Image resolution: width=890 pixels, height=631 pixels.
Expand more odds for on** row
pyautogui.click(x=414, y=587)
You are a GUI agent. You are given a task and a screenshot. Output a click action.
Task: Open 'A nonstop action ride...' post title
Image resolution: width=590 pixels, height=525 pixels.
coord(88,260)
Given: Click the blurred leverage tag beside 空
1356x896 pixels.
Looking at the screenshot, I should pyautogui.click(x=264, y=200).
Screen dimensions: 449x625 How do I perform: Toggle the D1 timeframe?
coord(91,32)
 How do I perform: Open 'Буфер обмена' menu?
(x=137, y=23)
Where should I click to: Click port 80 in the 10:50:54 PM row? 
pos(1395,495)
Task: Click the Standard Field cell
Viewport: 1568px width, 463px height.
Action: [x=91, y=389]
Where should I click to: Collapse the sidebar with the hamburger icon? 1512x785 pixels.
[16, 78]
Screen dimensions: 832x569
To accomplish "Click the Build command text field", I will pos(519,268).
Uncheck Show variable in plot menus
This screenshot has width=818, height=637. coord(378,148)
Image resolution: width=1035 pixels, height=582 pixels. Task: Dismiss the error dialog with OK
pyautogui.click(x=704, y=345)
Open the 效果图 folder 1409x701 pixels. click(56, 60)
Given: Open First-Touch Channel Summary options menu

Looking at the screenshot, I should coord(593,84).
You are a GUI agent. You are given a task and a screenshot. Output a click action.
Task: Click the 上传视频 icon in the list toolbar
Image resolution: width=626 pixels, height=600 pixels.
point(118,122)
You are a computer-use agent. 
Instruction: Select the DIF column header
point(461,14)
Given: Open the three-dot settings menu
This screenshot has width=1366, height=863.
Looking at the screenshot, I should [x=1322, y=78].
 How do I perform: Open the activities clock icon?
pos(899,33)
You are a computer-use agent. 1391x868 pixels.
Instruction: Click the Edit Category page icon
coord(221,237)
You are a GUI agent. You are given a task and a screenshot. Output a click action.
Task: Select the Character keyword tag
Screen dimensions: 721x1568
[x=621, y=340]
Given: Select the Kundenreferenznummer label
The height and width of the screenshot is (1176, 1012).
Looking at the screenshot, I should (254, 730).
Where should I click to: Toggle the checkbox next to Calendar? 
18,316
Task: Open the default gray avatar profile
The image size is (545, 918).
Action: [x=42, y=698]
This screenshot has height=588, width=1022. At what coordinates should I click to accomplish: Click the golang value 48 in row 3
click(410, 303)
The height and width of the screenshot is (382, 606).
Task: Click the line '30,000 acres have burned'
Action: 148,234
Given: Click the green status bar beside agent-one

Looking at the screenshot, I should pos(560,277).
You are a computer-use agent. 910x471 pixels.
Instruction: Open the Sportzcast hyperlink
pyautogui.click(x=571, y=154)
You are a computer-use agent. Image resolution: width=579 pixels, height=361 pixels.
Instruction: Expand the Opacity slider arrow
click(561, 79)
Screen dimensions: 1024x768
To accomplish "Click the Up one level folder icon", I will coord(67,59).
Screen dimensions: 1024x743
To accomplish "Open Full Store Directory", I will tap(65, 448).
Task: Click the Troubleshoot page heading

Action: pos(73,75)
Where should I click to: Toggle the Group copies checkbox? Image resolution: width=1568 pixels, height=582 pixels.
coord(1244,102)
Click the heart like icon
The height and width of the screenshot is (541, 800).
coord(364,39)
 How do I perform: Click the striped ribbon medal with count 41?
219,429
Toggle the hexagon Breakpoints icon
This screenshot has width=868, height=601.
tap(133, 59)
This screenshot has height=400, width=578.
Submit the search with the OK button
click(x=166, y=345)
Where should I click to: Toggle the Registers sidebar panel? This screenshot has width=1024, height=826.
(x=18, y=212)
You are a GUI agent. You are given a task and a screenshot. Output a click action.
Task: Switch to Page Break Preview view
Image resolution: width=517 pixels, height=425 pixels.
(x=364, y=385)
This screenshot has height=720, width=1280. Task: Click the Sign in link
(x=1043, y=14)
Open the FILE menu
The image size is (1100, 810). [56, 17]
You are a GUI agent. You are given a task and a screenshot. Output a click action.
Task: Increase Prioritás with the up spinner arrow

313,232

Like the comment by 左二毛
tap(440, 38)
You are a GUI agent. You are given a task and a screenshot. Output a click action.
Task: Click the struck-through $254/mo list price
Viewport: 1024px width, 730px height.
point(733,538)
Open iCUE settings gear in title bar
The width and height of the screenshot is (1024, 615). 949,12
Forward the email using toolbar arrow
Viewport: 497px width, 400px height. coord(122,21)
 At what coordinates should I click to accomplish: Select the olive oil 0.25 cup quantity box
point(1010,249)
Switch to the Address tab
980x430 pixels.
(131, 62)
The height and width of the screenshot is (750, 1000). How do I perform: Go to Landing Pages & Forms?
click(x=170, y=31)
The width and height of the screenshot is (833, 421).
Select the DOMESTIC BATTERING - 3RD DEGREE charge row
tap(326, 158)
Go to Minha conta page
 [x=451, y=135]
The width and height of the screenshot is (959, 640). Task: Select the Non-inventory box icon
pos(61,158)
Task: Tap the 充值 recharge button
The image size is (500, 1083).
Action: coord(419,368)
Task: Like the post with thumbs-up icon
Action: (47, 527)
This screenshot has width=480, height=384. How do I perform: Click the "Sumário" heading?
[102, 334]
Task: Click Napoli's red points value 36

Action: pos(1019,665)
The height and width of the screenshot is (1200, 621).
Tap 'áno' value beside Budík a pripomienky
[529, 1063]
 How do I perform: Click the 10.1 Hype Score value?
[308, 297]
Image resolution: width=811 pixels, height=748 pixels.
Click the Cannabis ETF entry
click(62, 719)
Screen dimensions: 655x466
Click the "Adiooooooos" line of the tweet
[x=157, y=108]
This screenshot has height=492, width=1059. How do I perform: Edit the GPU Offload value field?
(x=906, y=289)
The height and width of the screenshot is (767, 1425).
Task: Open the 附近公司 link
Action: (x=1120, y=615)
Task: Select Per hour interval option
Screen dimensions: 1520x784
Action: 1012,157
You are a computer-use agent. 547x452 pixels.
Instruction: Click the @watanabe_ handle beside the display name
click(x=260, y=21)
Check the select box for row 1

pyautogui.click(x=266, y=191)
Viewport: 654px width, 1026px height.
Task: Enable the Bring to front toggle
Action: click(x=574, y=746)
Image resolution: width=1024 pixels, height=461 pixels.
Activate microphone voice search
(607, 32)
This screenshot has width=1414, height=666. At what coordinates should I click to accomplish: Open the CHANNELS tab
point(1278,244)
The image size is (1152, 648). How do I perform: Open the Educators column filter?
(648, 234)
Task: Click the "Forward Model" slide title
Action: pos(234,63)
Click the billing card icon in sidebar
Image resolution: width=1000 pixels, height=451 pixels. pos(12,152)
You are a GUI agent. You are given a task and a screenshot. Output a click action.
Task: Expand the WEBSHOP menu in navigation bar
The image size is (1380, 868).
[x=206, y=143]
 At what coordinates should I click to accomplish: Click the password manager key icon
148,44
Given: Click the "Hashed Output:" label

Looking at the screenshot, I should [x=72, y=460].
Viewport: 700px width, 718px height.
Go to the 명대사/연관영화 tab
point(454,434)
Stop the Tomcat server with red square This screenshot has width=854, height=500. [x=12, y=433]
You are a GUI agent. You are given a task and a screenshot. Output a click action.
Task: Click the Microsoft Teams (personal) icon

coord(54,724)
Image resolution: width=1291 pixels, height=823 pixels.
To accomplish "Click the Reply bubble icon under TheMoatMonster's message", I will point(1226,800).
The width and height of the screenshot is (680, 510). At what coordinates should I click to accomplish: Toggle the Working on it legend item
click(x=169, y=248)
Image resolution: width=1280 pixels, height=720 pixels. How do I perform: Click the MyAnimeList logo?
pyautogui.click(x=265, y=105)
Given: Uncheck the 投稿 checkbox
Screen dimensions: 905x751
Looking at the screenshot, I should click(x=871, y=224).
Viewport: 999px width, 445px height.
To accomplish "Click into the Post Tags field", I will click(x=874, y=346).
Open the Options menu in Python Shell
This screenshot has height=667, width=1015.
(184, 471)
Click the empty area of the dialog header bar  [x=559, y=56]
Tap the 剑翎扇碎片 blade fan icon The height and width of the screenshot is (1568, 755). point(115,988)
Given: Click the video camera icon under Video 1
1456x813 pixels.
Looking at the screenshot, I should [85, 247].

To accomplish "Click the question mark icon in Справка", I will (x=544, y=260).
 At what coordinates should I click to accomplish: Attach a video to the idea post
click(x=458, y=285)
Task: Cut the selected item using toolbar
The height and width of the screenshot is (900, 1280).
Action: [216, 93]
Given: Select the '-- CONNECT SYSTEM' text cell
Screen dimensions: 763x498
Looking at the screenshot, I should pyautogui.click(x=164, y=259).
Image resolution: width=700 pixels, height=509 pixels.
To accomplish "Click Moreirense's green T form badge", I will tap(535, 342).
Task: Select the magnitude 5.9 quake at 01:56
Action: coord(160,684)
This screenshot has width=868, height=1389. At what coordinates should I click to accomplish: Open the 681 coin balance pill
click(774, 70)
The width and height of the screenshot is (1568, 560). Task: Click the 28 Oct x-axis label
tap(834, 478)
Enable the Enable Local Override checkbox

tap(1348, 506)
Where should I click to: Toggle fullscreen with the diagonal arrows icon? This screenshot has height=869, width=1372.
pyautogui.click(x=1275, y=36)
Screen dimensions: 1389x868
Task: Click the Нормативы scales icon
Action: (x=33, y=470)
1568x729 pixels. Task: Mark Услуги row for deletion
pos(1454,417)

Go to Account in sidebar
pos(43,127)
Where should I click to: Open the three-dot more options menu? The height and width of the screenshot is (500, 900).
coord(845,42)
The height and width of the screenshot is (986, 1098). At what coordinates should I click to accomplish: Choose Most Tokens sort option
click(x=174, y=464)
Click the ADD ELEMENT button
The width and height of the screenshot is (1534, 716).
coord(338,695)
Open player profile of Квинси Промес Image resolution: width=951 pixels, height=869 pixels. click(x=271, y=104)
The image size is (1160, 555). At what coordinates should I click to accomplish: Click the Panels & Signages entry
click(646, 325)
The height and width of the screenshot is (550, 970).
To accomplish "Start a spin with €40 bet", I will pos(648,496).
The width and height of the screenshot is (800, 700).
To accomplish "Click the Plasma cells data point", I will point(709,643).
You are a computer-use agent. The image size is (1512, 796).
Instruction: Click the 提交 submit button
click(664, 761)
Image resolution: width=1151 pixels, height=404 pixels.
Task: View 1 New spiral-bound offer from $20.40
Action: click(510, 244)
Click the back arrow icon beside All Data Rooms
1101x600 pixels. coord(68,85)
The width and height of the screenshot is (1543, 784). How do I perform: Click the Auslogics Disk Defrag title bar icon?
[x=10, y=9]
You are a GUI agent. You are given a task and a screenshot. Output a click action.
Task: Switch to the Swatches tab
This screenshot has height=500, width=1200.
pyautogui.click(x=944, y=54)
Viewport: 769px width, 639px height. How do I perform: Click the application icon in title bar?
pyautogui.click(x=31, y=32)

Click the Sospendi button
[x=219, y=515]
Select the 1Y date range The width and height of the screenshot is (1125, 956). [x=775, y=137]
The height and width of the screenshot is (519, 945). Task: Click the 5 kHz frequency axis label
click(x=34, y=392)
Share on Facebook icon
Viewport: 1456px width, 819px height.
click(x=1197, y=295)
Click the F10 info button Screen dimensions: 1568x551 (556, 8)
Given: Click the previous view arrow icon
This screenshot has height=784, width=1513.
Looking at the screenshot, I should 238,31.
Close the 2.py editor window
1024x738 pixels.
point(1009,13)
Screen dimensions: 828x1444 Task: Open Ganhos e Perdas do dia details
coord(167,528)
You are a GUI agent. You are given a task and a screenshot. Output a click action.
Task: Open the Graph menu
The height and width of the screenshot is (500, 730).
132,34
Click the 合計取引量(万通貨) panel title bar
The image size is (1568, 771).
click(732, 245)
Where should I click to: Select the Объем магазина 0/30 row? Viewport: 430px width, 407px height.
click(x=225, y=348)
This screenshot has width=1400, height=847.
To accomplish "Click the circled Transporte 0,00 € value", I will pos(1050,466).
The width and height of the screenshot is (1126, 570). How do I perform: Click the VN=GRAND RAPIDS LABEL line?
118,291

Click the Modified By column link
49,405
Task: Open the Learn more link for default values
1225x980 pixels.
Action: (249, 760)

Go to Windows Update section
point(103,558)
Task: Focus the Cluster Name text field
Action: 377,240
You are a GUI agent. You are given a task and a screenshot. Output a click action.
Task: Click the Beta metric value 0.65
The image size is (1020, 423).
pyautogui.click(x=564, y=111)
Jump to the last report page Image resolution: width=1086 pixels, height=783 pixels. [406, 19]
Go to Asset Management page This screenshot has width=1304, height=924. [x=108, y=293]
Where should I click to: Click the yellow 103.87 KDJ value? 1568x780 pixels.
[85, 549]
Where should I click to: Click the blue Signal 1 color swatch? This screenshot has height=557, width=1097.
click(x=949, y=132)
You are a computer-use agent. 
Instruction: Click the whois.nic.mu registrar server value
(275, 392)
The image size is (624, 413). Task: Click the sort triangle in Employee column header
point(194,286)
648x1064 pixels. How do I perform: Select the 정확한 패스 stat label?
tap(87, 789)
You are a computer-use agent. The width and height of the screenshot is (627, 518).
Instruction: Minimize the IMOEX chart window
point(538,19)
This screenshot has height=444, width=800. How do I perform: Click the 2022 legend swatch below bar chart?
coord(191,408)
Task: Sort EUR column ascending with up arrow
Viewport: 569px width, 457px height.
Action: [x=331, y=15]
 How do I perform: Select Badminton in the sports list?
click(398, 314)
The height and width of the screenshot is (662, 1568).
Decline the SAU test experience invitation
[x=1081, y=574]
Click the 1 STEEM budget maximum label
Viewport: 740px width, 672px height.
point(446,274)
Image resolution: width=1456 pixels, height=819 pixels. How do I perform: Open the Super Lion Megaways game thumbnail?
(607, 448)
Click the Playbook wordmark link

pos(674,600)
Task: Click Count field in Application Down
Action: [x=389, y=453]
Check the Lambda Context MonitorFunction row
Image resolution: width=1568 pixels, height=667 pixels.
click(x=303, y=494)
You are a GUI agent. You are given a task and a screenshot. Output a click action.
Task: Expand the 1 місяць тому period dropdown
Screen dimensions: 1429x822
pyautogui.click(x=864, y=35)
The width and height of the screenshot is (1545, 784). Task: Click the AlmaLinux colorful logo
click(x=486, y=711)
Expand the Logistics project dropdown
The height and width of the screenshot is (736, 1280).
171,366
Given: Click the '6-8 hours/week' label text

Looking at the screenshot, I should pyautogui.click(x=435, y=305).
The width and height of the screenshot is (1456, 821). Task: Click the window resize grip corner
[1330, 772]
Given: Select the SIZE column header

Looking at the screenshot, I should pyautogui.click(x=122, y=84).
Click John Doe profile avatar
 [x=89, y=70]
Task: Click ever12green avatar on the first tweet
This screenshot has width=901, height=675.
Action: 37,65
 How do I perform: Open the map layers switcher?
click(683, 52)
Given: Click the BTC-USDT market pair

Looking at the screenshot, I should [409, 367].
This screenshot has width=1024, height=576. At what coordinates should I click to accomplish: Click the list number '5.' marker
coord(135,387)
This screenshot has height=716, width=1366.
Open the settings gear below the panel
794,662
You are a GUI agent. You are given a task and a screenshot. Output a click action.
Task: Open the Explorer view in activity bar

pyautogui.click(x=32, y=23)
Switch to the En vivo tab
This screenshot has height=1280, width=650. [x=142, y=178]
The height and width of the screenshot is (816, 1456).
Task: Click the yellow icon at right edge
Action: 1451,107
■ ■ ■ ■ ■ ■ ■
# Problem description
Find every line in the records that uses the string "under", then copy it.

# Worked solution
To accomplish "Click the Reply bubble icon under TheMoatMonster's message", I will point(1226,800).
Given: Click the video camera icon under Video 1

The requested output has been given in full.